● Task directions: Would you please return all of the entries below exactly as shown?

****

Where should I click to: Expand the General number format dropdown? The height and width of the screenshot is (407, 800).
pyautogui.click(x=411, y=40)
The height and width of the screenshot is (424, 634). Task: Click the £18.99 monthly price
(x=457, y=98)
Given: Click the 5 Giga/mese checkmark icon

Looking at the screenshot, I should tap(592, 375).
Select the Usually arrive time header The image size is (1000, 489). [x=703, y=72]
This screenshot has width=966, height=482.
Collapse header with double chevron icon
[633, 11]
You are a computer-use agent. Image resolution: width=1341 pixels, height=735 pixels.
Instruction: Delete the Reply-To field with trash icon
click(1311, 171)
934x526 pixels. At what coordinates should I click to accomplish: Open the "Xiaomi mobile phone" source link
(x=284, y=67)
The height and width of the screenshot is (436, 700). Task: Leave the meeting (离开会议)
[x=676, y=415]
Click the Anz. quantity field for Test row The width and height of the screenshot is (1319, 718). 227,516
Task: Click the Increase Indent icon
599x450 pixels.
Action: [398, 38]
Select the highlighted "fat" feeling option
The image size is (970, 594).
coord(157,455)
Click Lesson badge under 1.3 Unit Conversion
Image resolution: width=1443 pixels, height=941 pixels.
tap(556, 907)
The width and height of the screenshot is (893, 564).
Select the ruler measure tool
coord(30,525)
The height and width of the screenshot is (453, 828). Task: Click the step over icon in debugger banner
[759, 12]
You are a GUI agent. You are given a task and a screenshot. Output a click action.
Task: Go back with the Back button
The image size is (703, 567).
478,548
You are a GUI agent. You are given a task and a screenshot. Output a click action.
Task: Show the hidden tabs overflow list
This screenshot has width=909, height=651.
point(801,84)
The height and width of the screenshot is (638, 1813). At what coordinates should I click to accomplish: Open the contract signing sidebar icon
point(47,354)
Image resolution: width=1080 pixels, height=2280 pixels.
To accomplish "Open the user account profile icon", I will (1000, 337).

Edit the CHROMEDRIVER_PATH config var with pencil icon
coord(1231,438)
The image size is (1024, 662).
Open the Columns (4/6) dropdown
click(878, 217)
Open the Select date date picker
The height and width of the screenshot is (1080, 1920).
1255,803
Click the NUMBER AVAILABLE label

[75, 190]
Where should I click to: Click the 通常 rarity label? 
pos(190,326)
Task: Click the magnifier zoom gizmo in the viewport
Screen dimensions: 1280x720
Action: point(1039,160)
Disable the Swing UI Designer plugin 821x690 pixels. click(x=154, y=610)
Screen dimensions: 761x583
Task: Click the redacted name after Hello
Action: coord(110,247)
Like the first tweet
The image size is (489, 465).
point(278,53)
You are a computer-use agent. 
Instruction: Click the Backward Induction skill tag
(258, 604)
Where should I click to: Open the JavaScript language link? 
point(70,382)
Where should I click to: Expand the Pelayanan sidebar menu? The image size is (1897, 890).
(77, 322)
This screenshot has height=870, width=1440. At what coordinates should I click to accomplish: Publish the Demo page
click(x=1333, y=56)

****

● Solution below:
Where should I click to: Expand the General number format dropdown? The height and width of the screenshot is (407, 800).
pyautogui.click(x=411, y=40)
The height and width of the screenshot is (424, 634). Task: Click the £18.99 monthly price
(x=457, y=98)
Given: Click the 5 Giga/mese checkmark icon

Looking at the screenshot, I should tap(592, 375).
Select the Usually arrive time header The image size is (1000, 489). [x=703, y=72]
This screenshot has width=966, height=482.
Collapse header with double chevron icon
[633, 11]
You are a computer-use agent. Image resolution: width=1341 pixels, height=735 pixels.
Instruction: Delete the Reply-To field with trash icon
click(1311, 171)
934x526 pixels. At what coordinates should I click to accomplish: Open the "Xiaomi mobile phone" source link
(x=284, y=67)
The height and width of the screenshot is (436, 700). Task: Leave the meeting (离开会议)
[x=676, y=415]
Click the Anz. quantity field for Test row The width and height of the screenshot is (1319, 718). 227,516
Task: Click the Increase Indent icon
599x450 pixels.
Action: [398, 38]
Select the highlighted "fat" feeling option
The image size is (970, 594).
coord(157,455)
Click Lesson badge under 1.3 Unit Conversion
Image resolution: width=1443 pixels, height=941 pixels.
tap(556, 907)
The width and height of the screenshot is (893, 564).
Select the ruler measure tool
coord(30,525)
The height and width of the screenshot is (453, 828). Task: Click the step over icon in debugger banner
[759, 12]
You are a GUI agent. You are given a task and a screenshot. Output a click action.
Task: Go back with the Back button
The image size is (703, 567).
478,548
You are a GUI agent. You are given a task and a screenshot. Output a click action.
Task: Show the hidden tabs overflow list
This screenshot has width=909, height=651.
point(801,84)
The height and width of the screenshot is (638, 1813). At what coordinates should I click to accomplish: Open the contract signing sidebar icon
point(47,354)
Image resolution: width=1080 pixels, height=2280 pixels.
To accomplish "Open the user account profile icon", I will (1000, 337).

Edit the CHROMEDRIVER_PATH config var with pencil icon
coord(1231,438)
The image size is (1024, 662).
Open the Columns (4/6) dropdown
click(878, 217)
Open the Select date date picker
The height and width of the screenshot is (1080, 1920).
1255,803
Click the NUMBER AVAILABLE label

[75, 190]
Where should I click to: Click the 通常 rarity label? 
pos(190,326)
Task: Click the magnifier zoom gizmo in the viewport
Screen dimensions: 1280x720
Action: point(1039,160)
Disable the Swing UI Designer plugin 821x690 pixels. click(x=154, y=610)
Screen dimensions: 761x583
Task: Click the redacted name after Hello
Action: coord(110,247)
Like the first tweet
The image size is (489, 465).
point(278,53)
You are a computer-use agent. 
Instruction: Click the Backward Induction skill tag
(258, 604)
Where should I click to: Open the JavaScript language link? 
point(70,382)
Where should I click to: Expand the Pelayanan sidebar menu? The image size is (1897, 890).
(77, 322)
This screenshot has height=870, width=1440. At what coordinates should I click to accomplish: Publish the Demo page
click(x=1333, y=56)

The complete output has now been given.